O assassinato do drible

Driblar virou pecado no Brasil. Quase um atentado ao pudor, crime lesa-pátria ou adultério. Driblar se tornou ato egoísta, egocentrista e covarde. Antes arte, fintar agora é asqueroso, humilhante. São pouquíssimos os meliantes nacionais que ainda ousam tal absurdo. Ficar com a bola por aqui é ir contra os analistas maquiavélicos que só enxergam os números, as linhas de quatro e o atacante que marca o lateral. É retroceder ao que chamam por aí de modernidade.

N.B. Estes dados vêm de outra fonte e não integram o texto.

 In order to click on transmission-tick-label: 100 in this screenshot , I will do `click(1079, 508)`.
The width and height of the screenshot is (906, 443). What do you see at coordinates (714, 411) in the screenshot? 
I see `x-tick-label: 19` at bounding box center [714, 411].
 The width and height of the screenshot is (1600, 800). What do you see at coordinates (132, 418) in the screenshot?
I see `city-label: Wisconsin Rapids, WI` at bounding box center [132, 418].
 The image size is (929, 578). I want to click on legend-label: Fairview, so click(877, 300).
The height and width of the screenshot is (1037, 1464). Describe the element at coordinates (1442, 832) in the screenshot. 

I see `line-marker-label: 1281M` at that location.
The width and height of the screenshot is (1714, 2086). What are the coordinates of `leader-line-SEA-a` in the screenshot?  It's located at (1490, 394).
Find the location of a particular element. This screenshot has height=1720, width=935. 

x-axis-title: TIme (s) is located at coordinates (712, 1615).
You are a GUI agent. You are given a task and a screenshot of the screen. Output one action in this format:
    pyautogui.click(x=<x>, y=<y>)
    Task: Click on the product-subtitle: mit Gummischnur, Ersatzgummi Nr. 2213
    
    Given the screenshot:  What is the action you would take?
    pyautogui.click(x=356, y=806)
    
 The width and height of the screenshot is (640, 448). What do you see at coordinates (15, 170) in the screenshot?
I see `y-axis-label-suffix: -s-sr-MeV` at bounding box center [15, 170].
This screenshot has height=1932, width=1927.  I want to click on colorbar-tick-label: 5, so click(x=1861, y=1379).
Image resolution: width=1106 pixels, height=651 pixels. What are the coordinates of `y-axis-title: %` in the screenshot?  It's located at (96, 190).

A modernidade é cada vez mais limitar o drible. O espaço tem ganhado do tempo e do improviso. A função tática, geralmente quebrada pelo drible em outros tempos, hoje faz o talento ser uma desobediência. Neymar e mais alguns gatos pingados ainda tentam sorrir jogando futebol. Jogando o futebol sisudo e rabugento que se vê por aqui, mas geralmente eles – os que têm talento – fazem isso lá fora. O brasileiro não permite. É chato, morno e sem graça. Penas graves são aplicadas: chutes, pontapés, socos, rasteiras e apelidos são distribuídos. Geralmente quem dribla é chamado de jogador de segundo tempo. “Não serve para começar jogando”, analisam os cheios de razão.

Keno é um dos poucos soldados do drible. Dribla de direita e de esquerda. Limpa, ginga, finta. Abre espaço. Quebra linhas. Passa por adversários. Segura a bola, desenha e brinca. Trata com carinho, mesmo que o tratem com carrinho. Corre e, se ainda der tempo, tenta achar algum companheiro. Não é objetivo. É adjetivo. O primordial é driblar. É sorrir levemente. É fazer sorrir quem vê. É errar e não provocar raiva no torcedor. Torcedor que – injusto e ingrato – o chama de jogador de segundo tempo. É a punição mais grave que um driblador pode receber. O elenco do Palmeiras é ótimo, mas muitas vezes Keno foi trocado por quem passa a bola apenas de lado e não compromete. Por quem marca mais em campo do que marca na memória. Eis a preferência de muitos. E olha que Keno não é craque. Bem longe disso.

Dá para jogar bem futebol cumprindo funções táticas. Óbvio. Mas que a missão não seja extinguir a naturalidade e a arte do drible. Que ainda exista um pouco de mistura diante de tanto arroz e feijão,

É a característica, a essência e a naturalidade que estão morrendo. Morrendo com Garrincha, que teria – nos novos tempos – de marcar o lateral muito mais do que atacar o zagueiro. Morrendo prematuramente. Morrendo nos números e nos punhos. Hoje, Neymar abre seu estoque de chapéus, canetas e golaços na França. É recompensado com críticas, arranhões, cortes e lesões. De tanto apanhar, responde com ironia. Ironicamente perde na discussão diante do exército que se formou na imprensa e na prancheta. Vamos aos poucos detonando a alegria. Golpe por golpe, análise por análise.

Um minuto de silêncio. Calaram o grito de olé.

Que Deus não perdoe os assassinos do drible.